My colleague and I ultimately built a shrine around our phone. Placing the phone on a table, we surrounded it with a flower garland, statues of Siva and Ganesh, a basket of flowers, two miniature metallic mosques, trays of clarified butter and chili. Every day my colleague would pray and light a stick of sandalwood incense. We had learned the source of superstition: helplessness. Losing a telephone, we had found God.

What once appeared as aberrations began to fit into a pattern. India was coming apart at the seams. Posters peeled off the walls. Teachers juggled and cursed squealing microphones before throwing them away altogether. Ten matches would break or extinguish themselves before one would light. Ceiling fans whisked papers off tables; letters at the post office blew to the floor. India had different laws of physics.

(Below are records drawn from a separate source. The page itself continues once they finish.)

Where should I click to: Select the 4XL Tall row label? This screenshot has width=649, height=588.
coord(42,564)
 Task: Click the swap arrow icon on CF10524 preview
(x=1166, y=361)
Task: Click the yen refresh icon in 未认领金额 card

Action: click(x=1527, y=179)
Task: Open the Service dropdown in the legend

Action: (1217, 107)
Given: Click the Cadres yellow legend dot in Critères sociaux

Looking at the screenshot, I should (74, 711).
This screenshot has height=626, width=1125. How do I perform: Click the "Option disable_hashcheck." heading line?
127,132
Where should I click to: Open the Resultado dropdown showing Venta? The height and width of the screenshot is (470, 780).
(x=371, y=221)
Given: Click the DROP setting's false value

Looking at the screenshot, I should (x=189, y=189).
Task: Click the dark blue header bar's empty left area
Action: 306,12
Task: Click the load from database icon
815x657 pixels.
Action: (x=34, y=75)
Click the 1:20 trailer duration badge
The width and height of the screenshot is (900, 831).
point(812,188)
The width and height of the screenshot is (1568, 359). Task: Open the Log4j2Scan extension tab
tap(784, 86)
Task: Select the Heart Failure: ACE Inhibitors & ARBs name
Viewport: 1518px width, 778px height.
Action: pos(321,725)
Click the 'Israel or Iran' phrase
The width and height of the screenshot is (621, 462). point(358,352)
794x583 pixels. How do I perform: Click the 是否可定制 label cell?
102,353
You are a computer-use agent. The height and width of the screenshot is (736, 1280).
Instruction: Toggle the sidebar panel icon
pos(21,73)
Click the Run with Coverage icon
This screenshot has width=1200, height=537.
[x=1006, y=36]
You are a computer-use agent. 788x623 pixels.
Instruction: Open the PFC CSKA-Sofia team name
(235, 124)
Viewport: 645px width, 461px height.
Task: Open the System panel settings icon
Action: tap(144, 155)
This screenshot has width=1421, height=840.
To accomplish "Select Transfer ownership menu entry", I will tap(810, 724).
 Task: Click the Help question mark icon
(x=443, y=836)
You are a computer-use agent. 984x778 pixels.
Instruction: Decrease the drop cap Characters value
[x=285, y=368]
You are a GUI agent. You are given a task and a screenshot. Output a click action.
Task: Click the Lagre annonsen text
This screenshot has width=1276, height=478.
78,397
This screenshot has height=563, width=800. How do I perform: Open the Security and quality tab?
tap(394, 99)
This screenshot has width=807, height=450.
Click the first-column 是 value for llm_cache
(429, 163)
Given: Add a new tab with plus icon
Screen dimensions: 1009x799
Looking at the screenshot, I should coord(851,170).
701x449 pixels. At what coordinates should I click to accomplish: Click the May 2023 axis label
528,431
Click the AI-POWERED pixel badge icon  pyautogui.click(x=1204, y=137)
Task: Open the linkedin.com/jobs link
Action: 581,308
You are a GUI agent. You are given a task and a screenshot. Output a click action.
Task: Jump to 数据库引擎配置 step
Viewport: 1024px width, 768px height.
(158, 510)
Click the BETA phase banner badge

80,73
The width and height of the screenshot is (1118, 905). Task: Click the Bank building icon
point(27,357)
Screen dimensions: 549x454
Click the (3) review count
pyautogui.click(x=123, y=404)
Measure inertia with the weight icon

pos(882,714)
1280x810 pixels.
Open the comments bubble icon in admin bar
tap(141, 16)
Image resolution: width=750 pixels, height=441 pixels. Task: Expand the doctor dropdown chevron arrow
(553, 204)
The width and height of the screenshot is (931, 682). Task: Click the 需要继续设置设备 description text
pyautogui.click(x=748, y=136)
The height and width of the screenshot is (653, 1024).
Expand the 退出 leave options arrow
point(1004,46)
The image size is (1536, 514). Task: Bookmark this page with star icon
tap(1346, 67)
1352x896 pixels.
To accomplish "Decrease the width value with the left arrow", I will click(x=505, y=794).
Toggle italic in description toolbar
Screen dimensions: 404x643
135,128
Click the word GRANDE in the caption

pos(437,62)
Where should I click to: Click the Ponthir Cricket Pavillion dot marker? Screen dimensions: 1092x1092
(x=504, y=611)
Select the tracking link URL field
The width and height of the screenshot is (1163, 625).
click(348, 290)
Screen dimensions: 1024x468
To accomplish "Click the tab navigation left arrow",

The chaos was not always comical. One day a school administrator -- a buxom South Indian with long silvery hair in a broad braid, usually a strong and merry woman -- appealed for help. Giving only four days' notice, one of her star teachers had left for, the administrator admitted, "a better school." Someone had hit a parent on the nose with a cricket bat; someone else had hit a student. The room was palpably somber. Everyone seemed to be very tired of India.

One day my students asked to be excused from drama practice. A friend of theirs had died and they wanted to attend her funeral service. I rushed through faces smudged with tears to the staff room to learn what had happened. A teacher told me briskly that the girl had died of hepatitis. Neither I nor many of the other teachers could even recall the girl: there were so many. Still, I wanted to scream. Hepatitis! What a waste!

During Diwali vacation, a student of the boys' school was brutally murdered after being molested. I wouldn't learn of it until I returned to Bombay, but I was told it had been big news: the Times had covered it. But it was soon forgotten.

India is often mistakenly thought to be a nonviolent society. But India is not Gandhi. True, throughout history India has been a fairly passive and frequently conquered country; in some ways Indians are gentle and know how to "live and let live". But India too has its nationalism, its enemies, its wars. The press ridiculed Pakistan's domestic violence, its theocracy; its cricket fans were portrayed as rock-throwing monsters. One teacher told me outright that she hated Pakistanis. But she was clearly just mouthing the words: I don't think she was capable of hating anything.

With my students I watched the movie Border, about the Indo-Pak wars of the 1970s. In one scene, an Indian army officer hesitates to finish off a vulnerable Pakistani. "Kill him!" the crowd roared. "Shoot him!" Horrified, I looked at my female students. Wearing flashy clothes and makeup, their mouths filled with samosas and Pepsi, they too shouted, "Kill him! Shoot him!"